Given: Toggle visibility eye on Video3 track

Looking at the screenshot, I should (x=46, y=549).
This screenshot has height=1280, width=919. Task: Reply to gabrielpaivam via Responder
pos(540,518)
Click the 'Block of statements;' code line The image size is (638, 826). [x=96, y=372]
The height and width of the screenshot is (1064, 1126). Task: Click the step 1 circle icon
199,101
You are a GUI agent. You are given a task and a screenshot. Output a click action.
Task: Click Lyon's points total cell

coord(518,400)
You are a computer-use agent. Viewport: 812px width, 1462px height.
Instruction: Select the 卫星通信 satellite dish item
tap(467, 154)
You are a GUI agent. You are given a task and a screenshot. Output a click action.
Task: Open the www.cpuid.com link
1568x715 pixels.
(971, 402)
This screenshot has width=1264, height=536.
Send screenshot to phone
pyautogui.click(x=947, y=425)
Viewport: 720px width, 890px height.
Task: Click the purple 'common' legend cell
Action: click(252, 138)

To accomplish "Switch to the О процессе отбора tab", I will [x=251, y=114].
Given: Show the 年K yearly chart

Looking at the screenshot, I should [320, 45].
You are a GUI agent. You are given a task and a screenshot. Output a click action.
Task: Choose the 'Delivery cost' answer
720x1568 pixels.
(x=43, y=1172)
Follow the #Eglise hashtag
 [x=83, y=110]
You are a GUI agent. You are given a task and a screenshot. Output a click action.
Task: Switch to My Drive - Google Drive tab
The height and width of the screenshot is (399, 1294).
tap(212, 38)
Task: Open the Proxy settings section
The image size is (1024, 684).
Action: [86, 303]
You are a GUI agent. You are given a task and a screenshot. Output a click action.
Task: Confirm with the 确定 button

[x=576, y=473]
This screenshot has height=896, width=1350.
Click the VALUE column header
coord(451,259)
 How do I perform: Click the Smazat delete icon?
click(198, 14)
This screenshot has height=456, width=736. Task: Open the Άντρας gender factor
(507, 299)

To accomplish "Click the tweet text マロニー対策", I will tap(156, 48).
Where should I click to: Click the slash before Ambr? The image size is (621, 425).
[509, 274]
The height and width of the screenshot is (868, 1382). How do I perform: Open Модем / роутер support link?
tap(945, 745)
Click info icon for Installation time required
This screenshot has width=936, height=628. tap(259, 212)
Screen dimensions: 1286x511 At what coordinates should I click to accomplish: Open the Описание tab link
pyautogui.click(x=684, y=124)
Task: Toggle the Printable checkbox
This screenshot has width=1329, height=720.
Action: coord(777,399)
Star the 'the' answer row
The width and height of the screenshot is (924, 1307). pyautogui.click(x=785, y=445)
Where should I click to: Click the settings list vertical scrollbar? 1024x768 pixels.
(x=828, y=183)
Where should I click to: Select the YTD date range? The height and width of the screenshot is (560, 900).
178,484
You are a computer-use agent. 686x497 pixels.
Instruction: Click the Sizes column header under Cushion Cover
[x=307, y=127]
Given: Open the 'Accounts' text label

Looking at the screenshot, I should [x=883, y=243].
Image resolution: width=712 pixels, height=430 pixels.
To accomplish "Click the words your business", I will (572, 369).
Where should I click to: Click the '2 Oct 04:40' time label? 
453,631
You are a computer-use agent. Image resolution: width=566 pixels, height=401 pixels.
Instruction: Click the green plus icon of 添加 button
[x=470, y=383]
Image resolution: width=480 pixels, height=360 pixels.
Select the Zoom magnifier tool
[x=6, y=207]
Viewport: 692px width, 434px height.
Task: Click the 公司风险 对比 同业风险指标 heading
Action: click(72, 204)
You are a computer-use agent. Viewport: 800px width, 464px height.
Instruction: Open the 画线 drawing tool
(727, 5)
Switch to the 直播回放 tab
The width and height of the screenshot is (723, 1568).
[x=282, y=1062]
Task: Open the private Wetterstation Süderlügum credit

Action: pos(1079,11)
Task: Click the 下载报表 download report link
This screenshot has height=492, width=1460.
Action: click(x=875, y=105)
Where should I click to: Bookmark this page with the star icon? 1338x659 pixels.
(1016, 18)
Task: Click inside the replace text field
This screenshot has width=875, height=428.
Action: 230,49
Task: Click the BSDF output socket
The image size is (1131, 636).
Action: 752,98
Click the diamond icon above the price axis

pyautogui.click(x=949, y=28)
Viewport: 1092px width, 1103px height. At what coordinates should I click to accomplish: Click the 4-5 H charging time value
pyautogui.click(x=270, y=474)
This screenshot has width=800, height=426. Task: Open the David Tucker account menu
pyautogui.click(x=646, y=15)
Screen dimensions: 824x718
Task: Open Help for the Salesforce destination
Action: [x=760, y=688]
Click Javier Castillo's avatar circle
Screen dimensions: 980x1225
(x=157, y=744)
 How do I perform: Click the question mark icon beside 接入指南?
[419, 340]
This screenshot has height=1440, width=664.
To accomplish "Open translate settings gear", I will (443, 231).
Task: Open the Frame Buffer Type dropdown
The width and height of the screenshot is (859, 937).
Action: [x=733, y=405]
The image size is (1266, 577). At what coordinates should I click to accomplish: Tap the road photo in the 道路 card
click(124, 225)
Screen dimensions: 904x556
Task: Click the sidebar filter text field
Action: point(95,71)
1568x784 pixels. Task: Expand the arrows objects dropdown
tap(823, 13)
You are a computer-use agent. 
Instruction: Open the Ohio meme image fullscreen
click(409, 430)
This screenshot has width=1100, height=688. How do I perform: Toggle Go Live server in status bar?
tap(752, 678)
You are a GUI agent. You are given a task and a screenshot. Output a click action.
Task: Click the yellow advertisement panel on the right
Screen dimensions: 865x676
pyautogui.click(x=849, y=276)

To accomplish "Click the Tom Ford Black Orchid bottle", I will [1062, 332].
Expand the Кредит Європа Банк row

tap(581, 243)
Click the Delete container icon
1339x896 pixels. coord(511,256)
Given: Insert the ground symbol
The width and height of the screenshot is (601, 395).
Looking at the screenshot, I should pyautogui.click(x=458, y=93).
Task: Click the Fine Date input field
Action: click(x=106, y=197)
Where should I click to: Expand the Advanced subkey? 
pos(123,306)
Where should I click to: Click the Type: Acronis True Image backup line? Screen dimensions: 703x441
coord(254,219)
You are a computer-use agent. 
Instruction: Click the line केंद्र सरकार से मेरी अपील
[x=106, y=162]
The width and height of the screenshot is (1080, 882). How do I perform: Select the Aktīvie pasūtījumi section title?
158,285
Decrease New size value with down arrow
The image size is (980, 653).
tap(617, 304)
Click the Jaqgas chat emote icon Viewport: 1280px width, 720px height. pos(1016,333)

━━━━━━━━━━

What you need to do: From the entries above, pull out each line that includes "resolution".

Output of the exercise:
Image resolution: width=712 pixels, height=430 pixels.
You are a computer-use agent. Image resolution: width=566 pixels, height=401 pixels.
Image resolution: width=480 pixels, height=360 pixels.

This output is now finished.